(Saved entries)
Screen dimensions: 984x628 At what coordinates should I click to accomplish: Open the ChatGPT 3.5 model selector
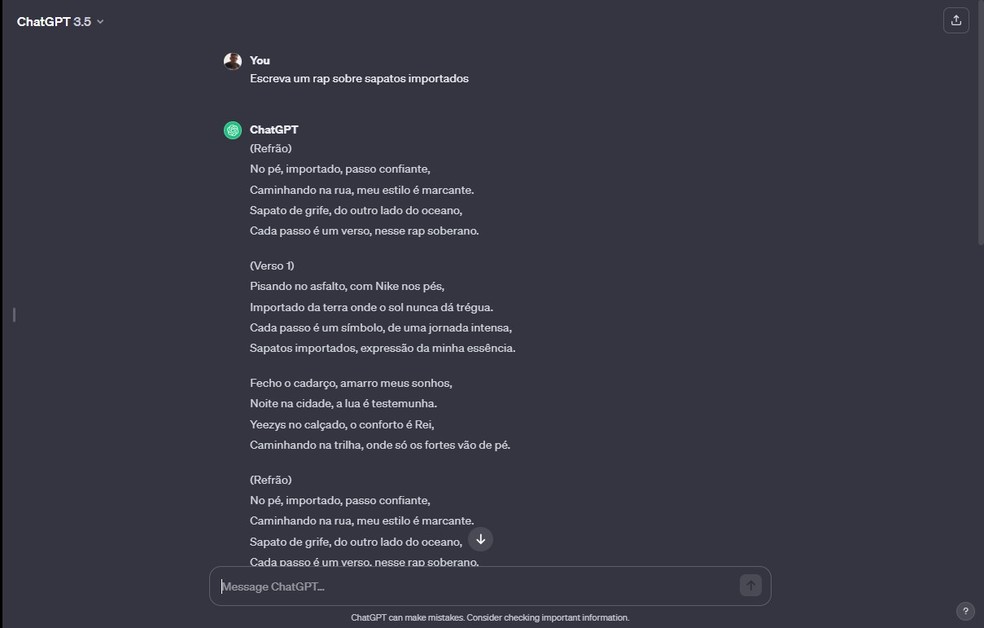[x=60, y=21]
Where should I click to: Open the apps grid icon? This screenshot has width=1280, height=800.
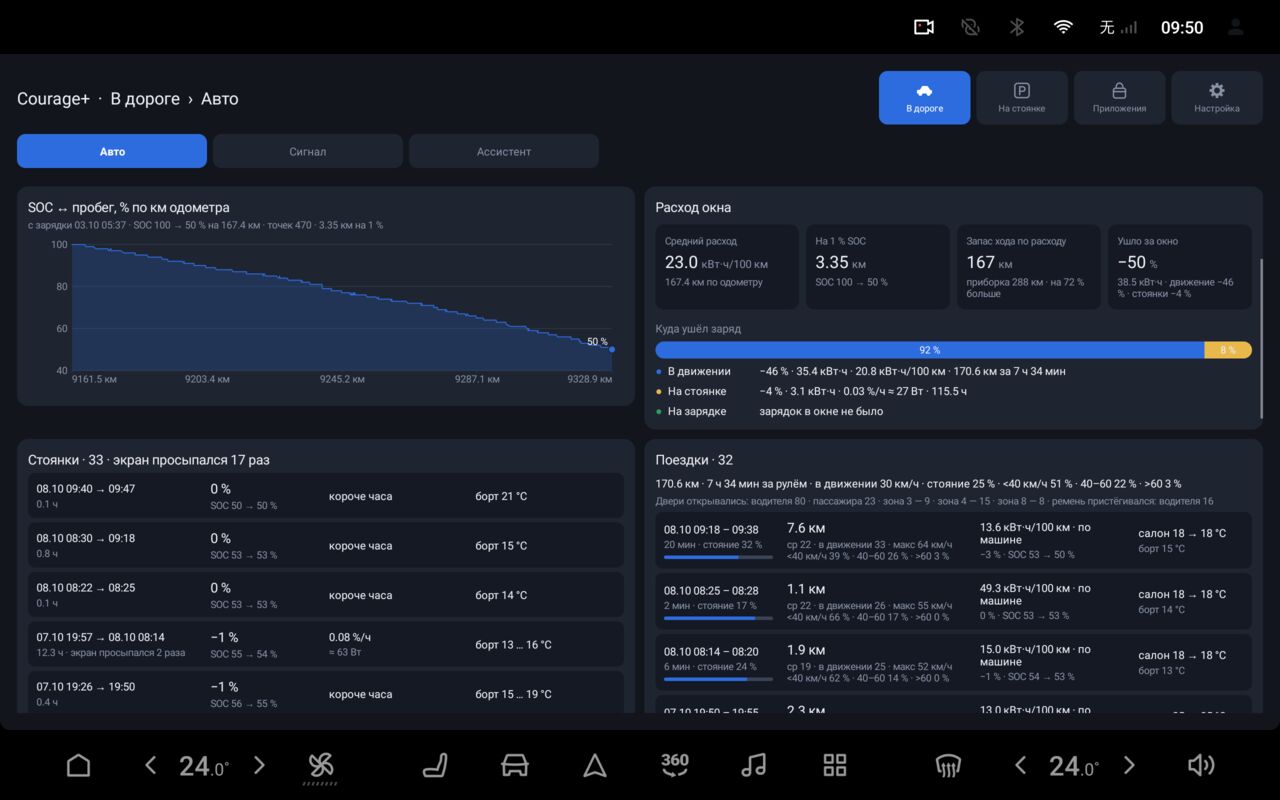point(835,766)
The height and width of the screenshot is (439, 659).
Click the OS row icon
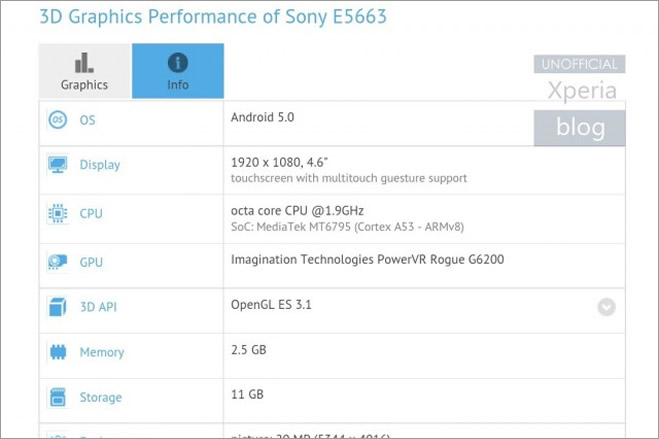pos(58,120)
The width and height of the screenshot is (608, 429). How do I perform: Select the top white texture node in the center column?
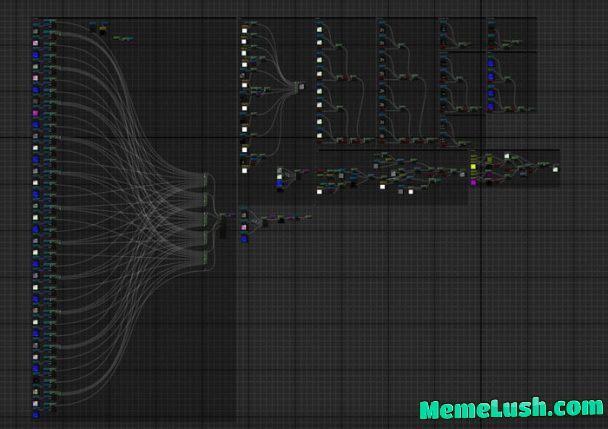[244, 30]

TASK
Produce a word-for-word copy of the records, omitting all images.

YOUR RESPONSE
Screen dimensions: 984x628 At what coordinates should I click to accomplish: Open the ChatGPT 3.5 model selector
[x=60, y=21]
Where should I click to: Open the apps grid icon? This screenshot has width=1280, height=800.
point(835,766)
The height and width of the screenshot is (439, 659).
Click the OS row icon
pos(58,120)
The width and height of the screenshot is (608, 429). How do I perform: Select the top white texture node in the center column?
[244, 30]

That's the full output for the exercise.